• Provided passage
******

"The unconscious", source of pathological developments?

Immunity is the capacity that the body develops to be able to distinguish between the "self" (which must be protected) and the "non-self", an external aggressor that must be eliminated in order to protect the self. This ability to distinguish or this immunity is put in place from birth and lasts for several years. The child's immune system is generally considered mature between the ages of 6 and 8.

 

Many children develop immunity or allergy problems at an early age. It is probably the somatization of an unconscious process, somatization that reveals how much the child has already had to fight to exist, to build himself, to be "him". This immune imbalance is already a sign of the inner struggle that the child faces in order to build a self-image. Building an identity is a colossal task, but keeping it is often just as difficult and complicated. If the child does not manage to find his own identity and to build are inner self, his unconscious will be able to induce an autoimmune type of disease, but it is the same for the adult, because the unconscious has no limit in time, of which it ignores moreover the notion.
And as explained by Dr. Pierre-Jean Thomas-Lamotte in his book Et si la maladie n'était pas un hasard? :

"The inner language triggers the disease according to the past, present and future".

 

Thus, a conflict of loss of identity or loss of "self" experienced in childhood can remain silent for a lifetime or for several years. An adult who loses his or her identity or whose identity is violated (in his or her deepest values) may therefore develop an autoimmune disease or an immune problem (excess => allergies or deficit => cancer, for example), because this system loses at that moment the markers that normally mark the boundary between the "me" and the "not-me.

******

[Stored items]
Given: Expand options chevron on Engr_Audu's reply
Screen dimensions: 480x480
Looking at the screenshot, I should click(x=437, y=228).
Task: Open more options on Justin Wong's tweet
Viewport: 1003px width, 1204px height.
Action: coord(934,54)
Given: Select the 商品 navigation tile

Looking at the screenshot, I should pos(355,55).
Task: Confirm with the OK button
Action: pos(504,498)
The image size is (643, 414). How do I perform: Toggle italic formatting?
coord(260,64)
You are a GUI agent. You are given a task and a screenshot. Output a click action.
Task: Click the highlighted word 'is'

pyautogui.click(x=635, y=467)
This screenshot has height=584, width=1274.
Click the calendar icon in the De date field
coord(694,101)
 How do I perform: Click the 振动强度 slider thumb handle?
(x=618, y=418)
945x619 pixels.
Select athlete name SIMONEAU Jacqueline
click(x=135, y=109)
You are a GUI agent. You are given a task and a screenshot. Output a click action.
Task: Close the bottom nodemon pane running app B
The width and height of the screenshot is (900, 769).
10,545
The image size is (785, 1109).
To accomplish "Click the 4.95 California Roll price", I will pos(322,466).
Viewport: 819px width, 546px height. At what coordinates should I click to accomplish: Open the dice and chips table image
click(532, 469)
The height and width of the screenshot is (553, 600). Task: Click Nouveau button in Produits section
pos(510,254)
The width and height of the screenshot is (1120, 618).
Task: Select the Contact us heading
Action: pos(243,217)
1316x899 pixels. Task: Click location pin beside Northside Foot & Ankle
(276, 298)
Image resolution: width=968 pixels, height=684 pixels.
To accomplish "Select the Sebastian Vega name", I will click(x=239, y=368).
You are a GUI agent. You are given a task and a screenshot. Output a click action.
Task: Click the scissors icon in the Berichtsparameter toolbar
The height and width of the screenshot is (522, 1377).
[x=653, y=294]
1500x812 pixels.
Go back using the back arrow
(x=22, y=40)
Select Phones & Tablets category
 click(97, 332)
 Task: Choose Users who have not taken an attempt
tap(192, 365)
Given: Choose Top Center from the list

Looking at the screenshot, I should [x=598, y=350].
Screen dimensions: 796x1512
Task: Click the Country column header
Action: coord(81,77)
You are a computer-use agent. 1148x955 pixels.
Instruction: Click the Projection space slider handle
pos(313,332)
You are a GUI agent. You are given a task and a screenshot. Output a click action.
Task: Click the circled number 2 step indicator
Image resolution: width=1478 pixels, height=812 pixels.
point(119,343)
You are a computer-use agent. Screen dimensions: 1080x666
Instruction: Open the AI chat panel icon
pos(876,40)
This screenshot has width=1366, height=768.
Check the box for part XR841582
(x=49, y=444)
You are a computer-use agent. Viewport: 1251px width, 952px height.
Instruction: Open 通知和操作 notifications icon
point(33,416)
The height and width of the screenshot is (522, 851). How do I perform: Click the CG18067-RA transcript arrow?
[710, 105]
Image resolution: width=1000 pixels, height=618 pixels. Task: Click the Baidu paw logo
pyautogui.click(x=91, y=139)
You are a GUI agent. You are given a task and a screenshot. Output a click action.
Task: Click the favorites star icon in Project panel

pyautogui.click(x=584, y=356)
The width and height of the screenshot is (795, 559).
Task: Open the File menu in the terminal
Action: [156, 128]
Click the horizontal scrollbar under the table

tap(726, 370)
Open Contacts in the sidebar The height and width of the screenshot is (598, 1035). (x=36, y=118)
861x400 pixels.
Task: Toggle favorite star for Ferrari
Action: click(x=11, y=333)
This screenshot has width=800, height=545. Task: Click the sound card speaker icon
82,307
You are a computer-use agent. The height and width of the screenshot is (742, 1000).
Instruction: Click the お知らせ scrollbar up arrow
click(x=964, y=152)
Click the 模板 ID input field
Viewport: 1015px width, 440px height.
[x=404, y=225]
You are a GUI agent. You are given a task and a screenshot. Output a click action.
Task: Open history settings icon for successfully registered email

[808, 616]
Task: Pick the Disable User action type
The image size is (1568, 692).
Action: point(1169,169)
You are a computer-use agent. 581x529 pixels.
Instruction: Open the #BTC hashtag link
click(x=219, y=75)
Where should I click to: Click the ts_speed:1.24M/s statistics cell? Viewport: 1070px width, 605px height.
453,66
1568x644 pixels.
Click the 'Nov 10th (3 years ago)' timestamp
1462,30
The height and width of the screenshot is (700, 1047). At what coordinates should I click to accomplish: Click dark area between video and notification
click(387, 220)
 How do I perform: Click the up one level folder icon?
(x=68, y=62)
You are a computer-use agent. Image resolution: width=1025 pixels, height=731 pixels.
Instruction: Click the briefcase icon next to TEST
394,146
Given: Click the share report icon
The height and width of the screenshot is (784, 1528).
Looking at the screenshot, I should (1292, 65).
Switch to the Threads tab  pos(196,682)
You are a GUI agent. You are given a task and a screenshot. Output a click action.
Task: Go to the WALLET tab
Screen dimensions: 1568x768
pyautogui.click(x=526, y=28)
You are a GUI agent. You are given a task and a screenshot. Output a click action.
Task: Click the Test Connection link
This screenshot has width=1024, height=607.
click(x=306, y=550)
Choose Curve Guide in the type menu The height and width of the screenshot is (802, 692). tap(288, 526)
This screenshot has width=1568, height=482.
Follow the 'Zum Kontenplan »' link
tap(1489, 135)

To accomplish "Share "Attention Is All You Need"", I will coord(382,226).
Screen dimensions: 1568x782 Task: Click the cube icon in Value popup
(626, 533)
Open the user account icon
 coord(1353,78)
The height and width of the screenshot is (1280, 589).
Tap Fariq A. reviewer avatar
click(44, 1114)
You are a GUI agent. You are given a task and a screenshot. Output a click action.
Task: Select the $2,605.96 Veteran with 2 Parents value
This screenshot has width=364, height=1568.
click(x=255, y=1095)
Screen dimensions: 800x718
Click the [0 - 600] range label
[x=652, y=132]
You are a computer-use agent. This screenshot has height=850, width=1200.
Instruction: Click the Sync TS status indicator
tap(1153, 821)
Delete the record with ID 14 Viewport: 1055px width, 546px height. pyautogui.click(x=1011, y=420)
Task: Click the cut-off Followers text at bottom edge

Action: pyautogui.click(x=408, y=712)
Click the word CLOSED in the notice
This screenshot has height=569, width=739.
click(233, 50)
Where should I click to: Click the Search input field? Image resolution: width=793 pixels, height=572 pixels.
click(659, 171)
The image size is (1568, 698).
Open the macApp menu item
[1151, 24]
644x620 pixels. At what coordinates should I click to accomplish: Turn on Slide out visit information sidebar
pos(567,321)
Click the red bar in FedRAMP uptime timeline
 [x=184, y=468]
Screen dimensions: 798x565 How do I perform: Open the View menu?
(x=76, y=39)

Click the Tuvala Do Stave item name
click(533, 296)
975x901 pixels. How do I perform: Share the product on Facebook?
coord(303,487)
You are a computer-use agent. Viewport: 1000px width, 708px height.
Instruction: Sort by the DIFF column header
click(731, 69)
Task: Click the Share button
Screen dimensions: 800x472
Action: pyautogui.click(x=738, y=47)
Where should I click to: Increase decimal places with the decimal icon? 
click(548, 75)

******

• Task statement
Pick up the piece on the unconscious and immune disease after its last sentence and write the next part.

• Response
It is obvious that all of these processes take place unconsciously. Once the person is or becomes aware of the predicament or conflict they are experiencing, they will thwart it and the illness will likely not develop.

 

One of the ways to avoid the traps of the unconscious and to avoid pathological development is to be able to express one's suffering and one's feelings from a physical, emotional and psychological point of view. This "other" can simply be a friend or confidant, it does not have to be a therapist. Expressing to the other, not only the experience of the body, but also all the emotions that accompany it, plays the role of catharsis, of outlet and defuses the emotional charge that could have triggered a health problem.
Reflecting on the subject of one's own deep reference values (pillars of our beliefs and walls that support our mental functioning), becoming aware of them, learning to respect them and to make them respected, also helps to avoid the "violation" of defense barriers. Expressing and externalizing the fact that they have been crossed or exceeded also helps to protect oneself.
Regardless of the type of emotional conflict experienced, in order to try to protect oneself from health problems, one must avoid experiencing conflict in solitude and in the unspoken. In short...talk about it!